Before MAGRUDER, Chief Judge, and MARIS and WOODBURY, Circuit Judges.
This is an appeal from an order of the district court, without opinion, denying a motion under 28 U.S.C. § 2255 for correction of a criminal sentence.
Appellant was indicted on June 23, 1953, on 13 counts each charging a narcotics offense. He pleaded guilty to the indictment as a whole. The court sentenced him on November 2, 1953, to imprisonment for three years on count 1, and for two years each on counts 2 and 3, these three sentences to run consecutively; sentences of two years' imprisonment were imposed on count 4, and one year each on counts 5 to 13, inclusive, the sentences on counts 4 to 13 to be served concurrently with each other and concurrently with the sentence imposed on count 3.
On this appeal we have only to consider counts 1 and 2, and the consecutive sentences imposed thereon. It is appellant's contention that counts 1 and 2 are for the same offense, wherefore he moved the court "to vacate the illegal sentence of three years imposed in Count One."
In considering the argument advanced, we must of course bear in mind the well-settled proposition that the same act or transaction may constitute two distinct federal offenses, and justify findings of guilty on two counts and separate sentences thereon to run consecutively, if each offense as defined by Congress requires the proof of some fact or element not required to establish the other. See our general discussion of the problem of multiple offenses in Ekberg v. United States, 1 Cir., 1948, 167 F.2d 380.
Count 1 in the instant case charged an offense under 26 U.S.C. § 2553(a), for which the penalty is prescribed in § 2557 (b) (1). Section 2553(a) provides that it shall be unlawful:
"for any person to purchase, sell, dispense, or distribute any of the drugs mentioned in section 2550(a) except in the original stamped package or from the original stamped package; * * *."
Count 1 charged as follows:
"On or about February 10, 1953, in San Juan, Puerto Rico, in the District of Puerto Rico, Miguel A. Torres Martinez sold fifty capsules of diacetyl morphine hydrochloride, a derivative of opium, commonly known as hereon, not in or from the original stamped package."

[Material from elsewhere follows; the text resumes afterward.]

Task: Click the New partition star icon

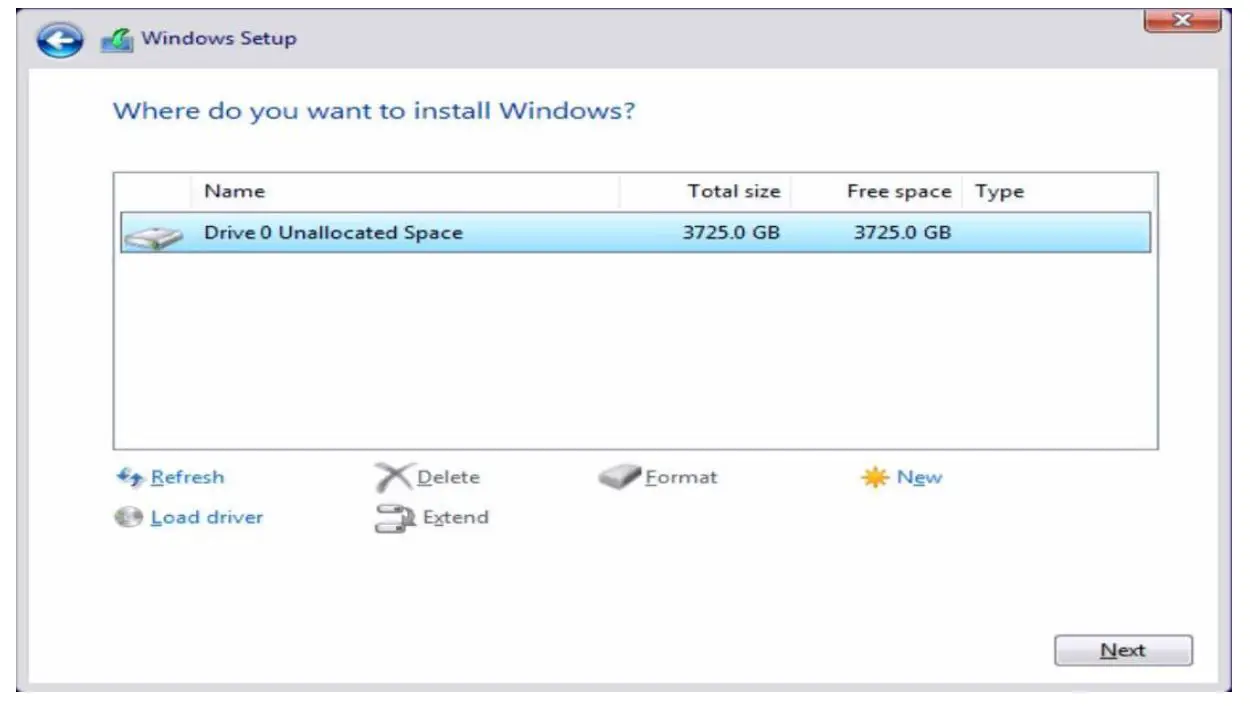Action: 875,478
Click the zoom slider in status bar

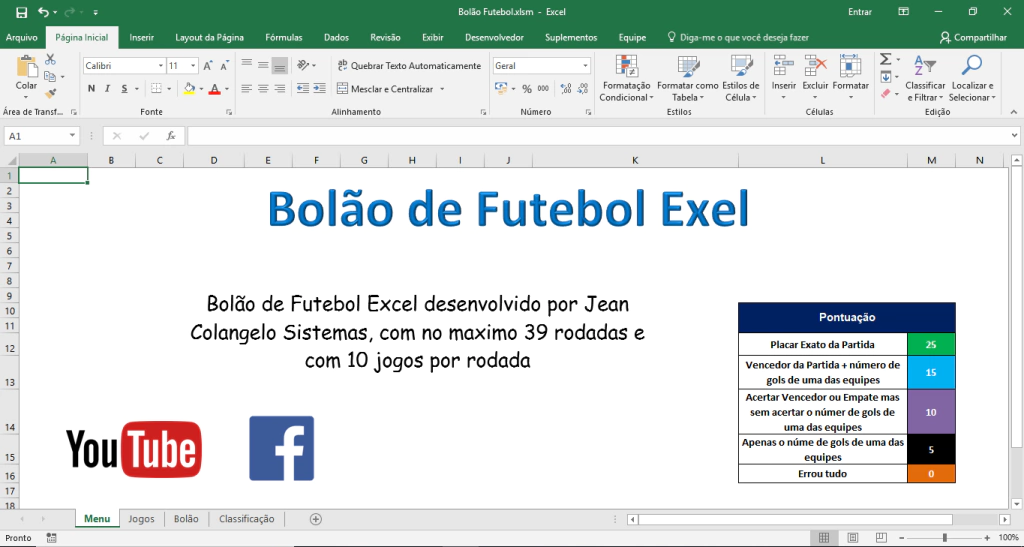tap(944, 538)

Count 2 charged an offense under 21 U.S. C.A. § 174, reading:
"Whoever fraudulently or knowingly imports or brings any narcotic drug into the United States * * * contrary to law, or receives, conceals, buys, sells, or in any manner facilitates the transportation, concealment, or sale of any such narcotic drug after being imported or brought in, knowing the same to have been imported contrary to law, * * * shall be fined not more than $2,000 and imprisoned not less than two or more than five years. * * *."

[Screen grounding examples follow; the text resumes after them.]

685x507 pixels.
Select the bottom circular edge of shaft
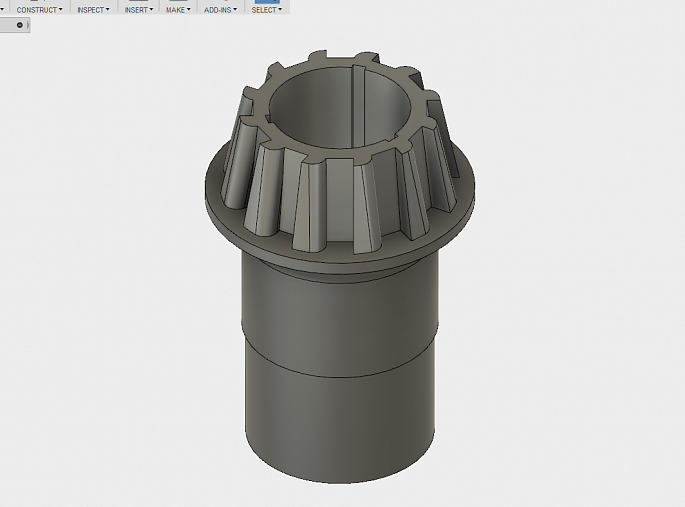[x=340, y=483]
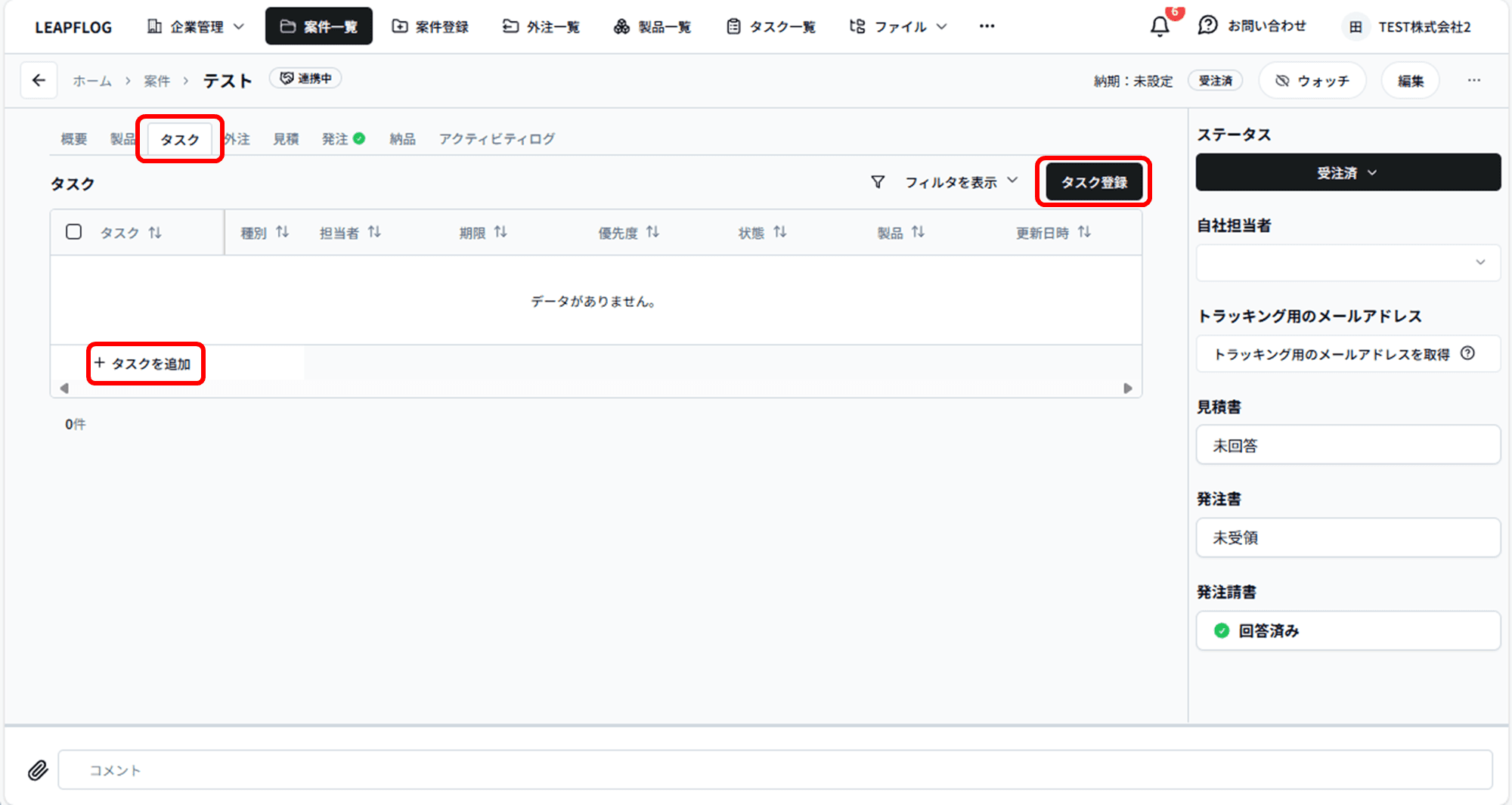Screen dimensions: 1512x805
Task: Open the お問い合わせ chat icon
Action: 1207,26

The allegations in count 2 were in part as follows:
"On or about February 10, 1953, in San Juan, Puerto Rico, in the District of Puerto Rico, Miguel A. Torres Martinez knowingly and fraudulently, did receive, conceal, sell, and facilitate the transportation, concealment, and sale of fifty capsules of diacetyl morphine hydrochloride, a derivative of opium, commonly known as heroin, after said heroin had been imported and brought into the United States contrary to law * * *."
It is obvious that the offenses described in 26 U.S.C. § 2553(a) and in 21 U.S.C.A. § 174 are not necessarily identical in respect of the elements of proof required. One may be guilty of selling heroin not in or from the original stamped package, though the drug may have been lawfully imported and illegally acquired by the defendant after its importation. So, one may be guilty of selling heroin not in or from the original stamped package, where the drug in question may have been illegally imported but the defendant did not know that the same had been imported contrary to law. On the other hand, to make out an offense under 21 U.S.C.A. § 174, it is necessary to establish both that the drug had been illegally imported and that the defendant had knowledge of that fact. Kalos v. United States, 8 Cir., 1925, 9 F.2d 268.

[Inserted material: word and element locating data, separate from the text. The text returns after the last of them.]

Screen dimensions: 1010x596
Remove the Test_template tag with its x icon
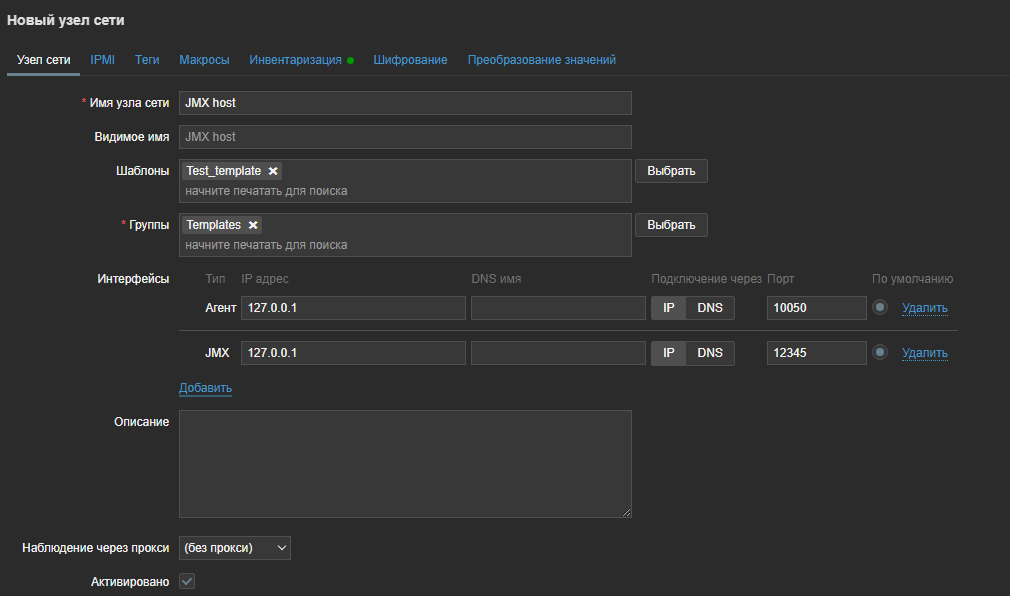click(273, 171)
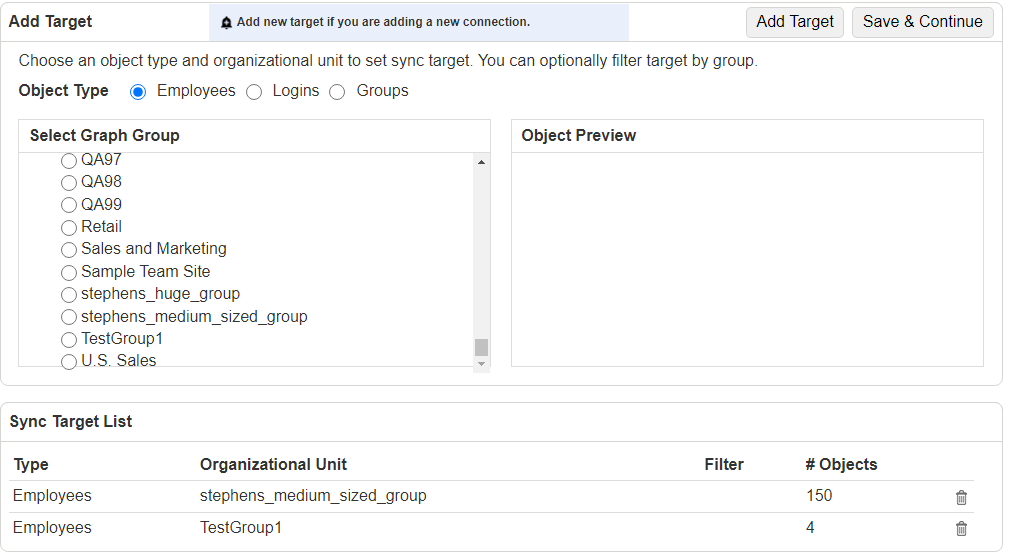This screenshot has width=1021, height=559.
Task: Choose the QA98 graph group
Action: pyautogui.click(x=68, y=182)
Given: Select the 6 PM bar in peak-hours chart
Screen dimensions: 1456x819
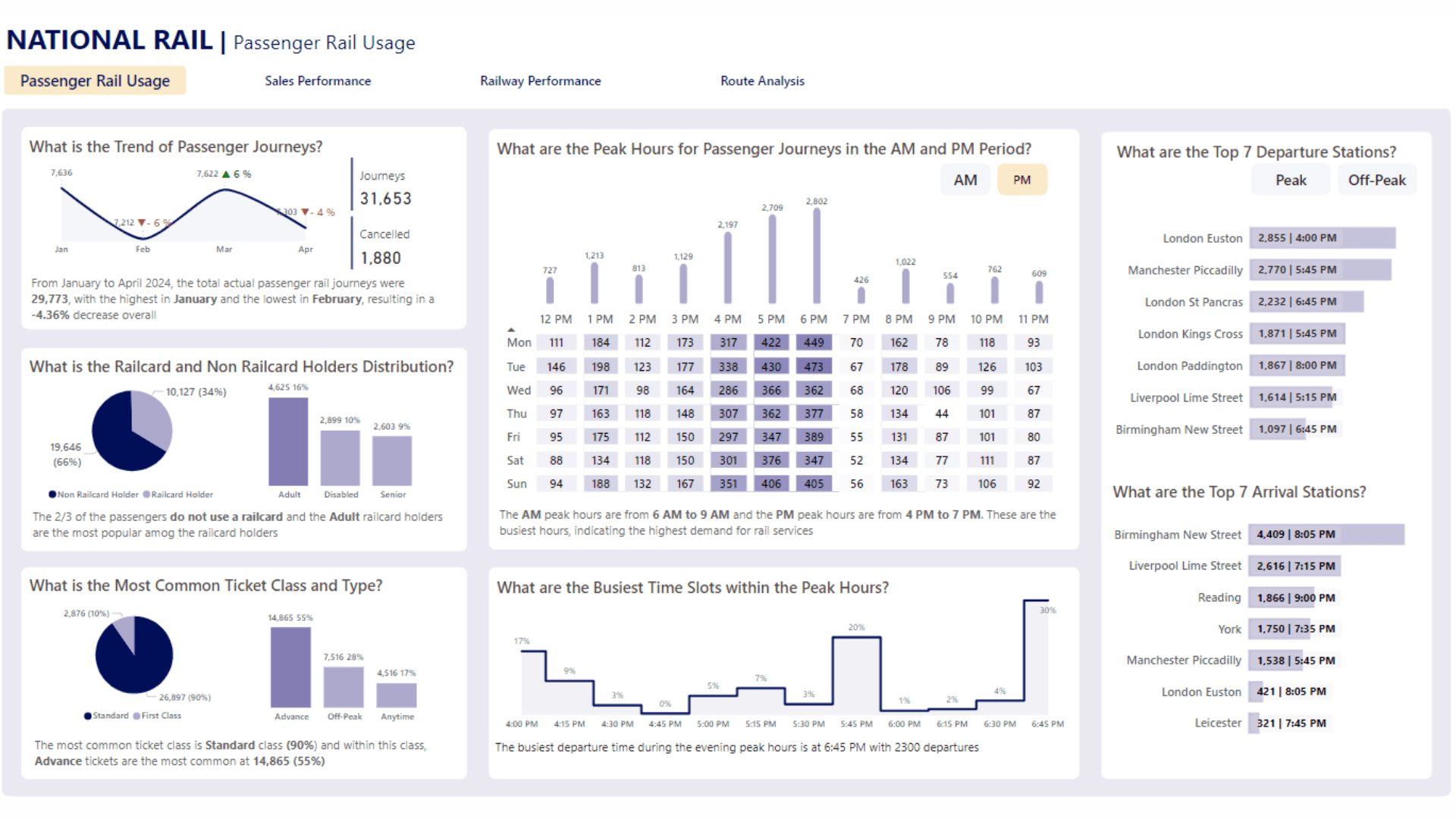Looking at the screenshot, I should [816, 256].
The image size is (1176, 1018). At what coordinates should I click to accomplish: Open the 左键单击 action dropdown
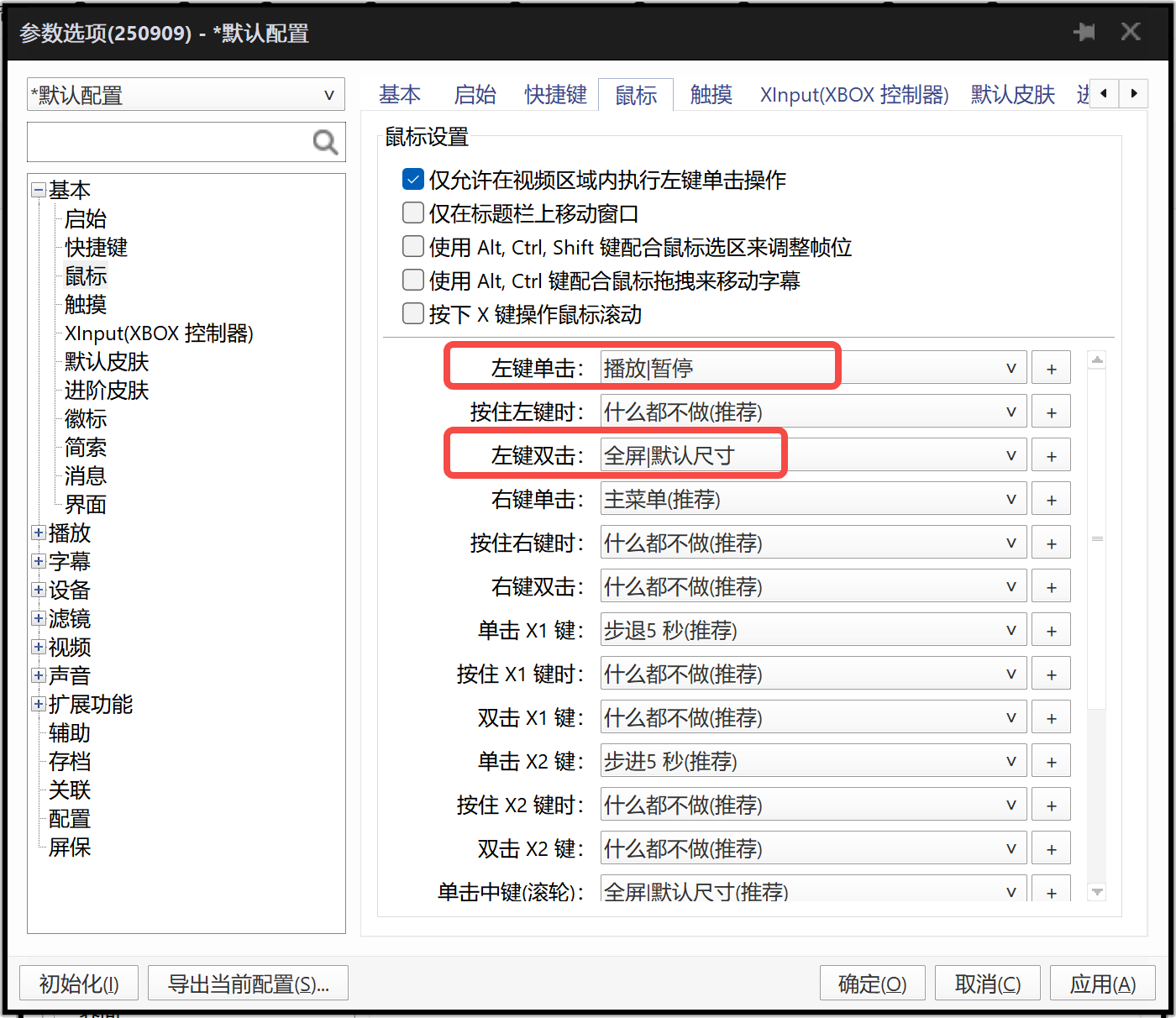(1011, 367)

Since then the offenses under the two sections of law may be separate and distinct, perhaps after plea of guilty and sentence thereon the two counts should be read with every reasonable intendment taken in favor of the government. But we shall not rely upon that technicality. At the hearing in the district court, prior to the imposition of sentence, the United States Attorney informed the court that counts 1 and 2 "refer to the same transaction", which we have no doubt was so, since the allegations in the two counts were identical as to date, place, and amount and description of the drug. Hence we shall take it in appellant's favor as though the two counts on their face incontestably referred to the same transaction.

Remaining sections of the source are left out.